A research team from the Institute of Medical Science at the University of Tokyo in Japan has published innovative results in Nature Communications, developing a quality prediction system for hematopoietic stem cells based on analysis of their dynamic behavior. This technology combines quantitative phase imaging with deep learning and is expected to improve the safety and efficacy of cell therapy.

Traditional assessment of hematopoietic stem cells relies on static "snapshot" methods, which fail to fully capture cell characteristics. Assistant Professor Takao Yogo from the research team stated: "Our system elevates cell quality control to an entirely new level." The new technology continuously observes cells over 96 hours, capturing dynamic features such as stem cell movement and proliferation, revealing cell diversity that traditional methods cannot identify.

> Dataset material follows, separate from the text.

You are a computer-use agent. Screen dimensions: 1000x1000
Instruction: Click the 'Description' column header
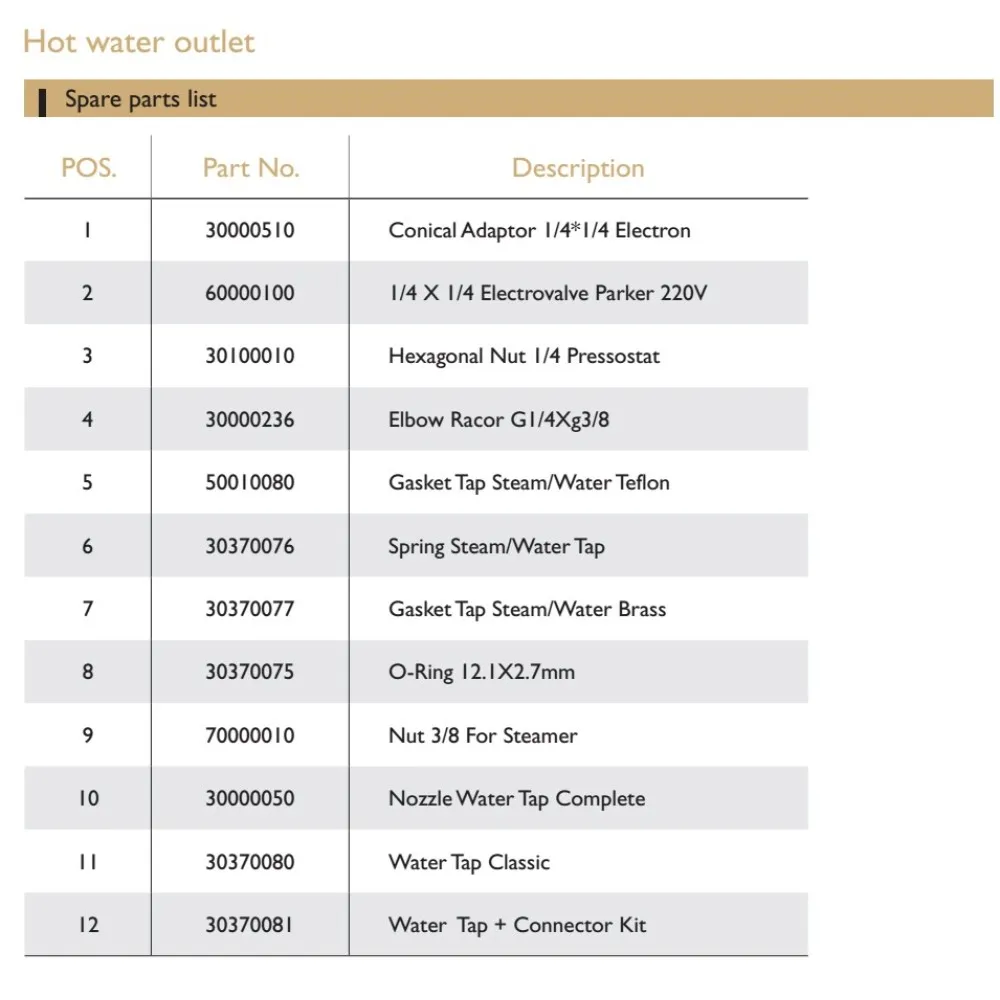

The study employed quantitative phase imaging technology to record changes in hematopoietic stem cell behavior without damaging the cells. Combined with deep learning algorithms, the system can accurately predict the expression level of the Hlf gene—a key indicator for evaluating stem cell quality. "This breakthrough enables scientific analysis of previously inaccessible cell populations," Dr. Yogo added.

This technology represents a significant advancement in the field of cell therapy, particularly in applications such as bone marrow transplantation and gene therapy. The researchers noted that precise quality prediction can avoid adverse reactions caused by low-quality cells and improve treatment success rates. The team plans to further optimize the system to promote its practical application in clinical settings.